Liver metastasis (LM) is associated with poor prognosis in patients with metastatic colorectal cancer (mCRC). Here, we investigated the prognostic utility of several serum factors in mCRC patients with or without LM who were treated with anti-angiogenic agents in first-line (FL) or salvage-line (SL) settings.

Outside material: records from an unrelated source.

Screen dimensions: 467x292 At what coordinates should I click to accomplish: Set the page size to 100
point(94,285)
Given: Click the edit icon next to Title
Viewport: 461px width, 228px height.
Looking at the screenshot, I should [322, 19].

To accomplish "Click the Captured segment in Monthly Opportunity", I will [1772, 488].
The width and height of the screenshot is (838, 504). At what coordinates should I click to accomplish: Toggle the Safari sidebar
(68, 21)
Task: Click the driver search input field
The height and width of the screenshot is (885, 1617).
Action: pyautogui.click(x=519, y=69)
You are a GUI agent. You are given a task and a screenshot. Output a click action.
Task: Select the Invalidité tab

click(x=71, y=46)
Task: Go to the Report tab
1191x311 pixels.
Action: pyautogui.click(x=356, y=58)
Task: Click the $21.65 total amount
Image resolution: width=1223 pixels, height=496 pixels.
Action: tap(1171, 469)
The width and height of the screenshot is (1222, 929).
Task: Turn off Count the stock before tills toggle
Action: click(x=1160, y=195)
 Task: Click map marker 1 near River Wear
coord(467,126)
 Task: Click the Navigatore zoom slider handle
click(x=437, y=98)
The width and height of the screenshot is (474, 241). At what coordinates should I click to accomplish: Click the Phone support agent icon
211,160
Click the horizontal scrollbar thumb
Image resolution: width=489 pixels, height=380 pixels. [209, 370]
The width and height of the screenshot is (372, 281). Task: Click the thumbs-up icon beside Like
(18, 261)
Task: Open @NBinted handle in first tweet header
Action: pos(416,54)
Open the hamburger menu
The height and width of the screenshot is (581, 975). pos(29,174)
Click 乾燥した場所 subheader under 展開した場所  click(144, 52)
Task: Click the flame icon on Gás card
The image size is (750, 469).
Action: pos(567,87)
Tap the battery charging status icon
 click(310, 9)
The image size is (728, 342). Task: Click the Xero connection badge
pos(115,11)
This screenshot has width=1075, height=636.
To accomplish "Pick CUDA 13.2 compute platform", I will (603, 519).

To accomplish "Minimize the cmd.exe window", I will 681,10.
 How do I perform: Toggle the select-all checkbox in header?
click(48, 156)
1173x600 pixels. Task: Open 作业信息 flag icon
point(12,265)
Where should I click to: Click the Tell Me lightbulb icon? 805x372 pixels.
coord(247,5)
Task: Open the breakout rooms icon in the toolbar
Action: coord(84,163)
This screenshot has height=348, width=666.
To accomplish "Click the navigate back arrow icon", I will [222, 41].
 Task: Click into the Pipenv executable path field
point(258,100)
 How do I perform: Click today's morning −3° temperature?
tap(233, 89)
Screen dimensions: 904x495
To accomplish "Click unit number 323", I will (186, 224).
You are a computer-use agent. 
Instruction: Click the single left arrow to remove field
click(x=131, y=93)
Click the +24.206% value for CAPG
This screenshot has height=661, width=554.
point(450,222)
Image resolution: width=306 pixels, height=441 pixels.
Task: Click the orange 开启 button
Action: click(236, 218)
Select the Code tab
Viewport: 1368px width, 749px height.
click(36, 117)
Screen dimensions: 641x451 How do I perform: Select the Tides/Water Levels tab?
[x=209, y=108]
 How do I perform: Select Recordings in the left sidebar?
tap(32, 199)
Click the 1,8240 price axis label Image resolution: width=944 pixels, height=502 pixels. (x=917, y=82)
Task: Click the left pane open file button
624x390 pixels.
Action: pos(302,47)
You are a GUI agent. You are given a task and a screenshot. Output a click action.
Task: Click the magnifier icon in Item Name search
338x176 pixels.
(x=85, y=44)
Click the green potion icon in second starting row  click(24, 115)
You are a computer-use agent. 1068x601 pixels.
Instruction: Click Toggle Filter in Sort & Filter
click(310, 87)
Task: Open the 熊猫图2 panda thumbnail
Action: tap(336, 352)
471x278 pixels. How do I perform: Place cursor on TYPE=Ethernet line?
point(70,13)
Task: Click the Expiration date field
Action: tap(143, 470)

A combined cohort of 125 patients was analyzed in this single institute pooled analysis: FL cohort receiving bevacizumab (n = 71) and SL cohort receiving regorafenib (n = 54). Blood samples were obtained at baseline (BL) and during treatment, and serum factors were measured by ELISA. Overall survival (OS) was analyzed using Kaplan-Meier curves, the log-rank test, and Cox proportional hazard regression methods. In univariate analysis of the combined cohort, right-sided CRC, primary unresected tumor, wild-type KRAS, LM, ≥ 2 metastatic sites, and SL were associated with shorter OS; in multivariable analysis, LM and SL remained significant. Serum angiopoietin-2 (Ang-2) levels ≥ 2190.3 pg/ml and interleukin (IL)-8 levels ≥ 15.1 pg/ml at BL were significantly associated with LM. Using these cut-off values, patients with higher Ang-2 or IL-8 levels at BL had shorter OS than those with lower BL levels (Ang-2: hazard ratio [HR] 2.57, 95% confidence interval [CI] 1.47-4.51, P = 0.001; IL-8: HR 4.31, 95%CI 2.11-8.79, P < 0.001). High serum IL-8 level remained a significant predictor of shorter OS in multivariable analysis (HR 3.24, 95%CI 1.47-7.16, P = 0.004). Circulating IL-8 and Ang-2 levels are associated with LM in mCRC patients. IL-8 may be a prognostic marker of response to anti-angiogenic therapy, regardless of the treatment timing.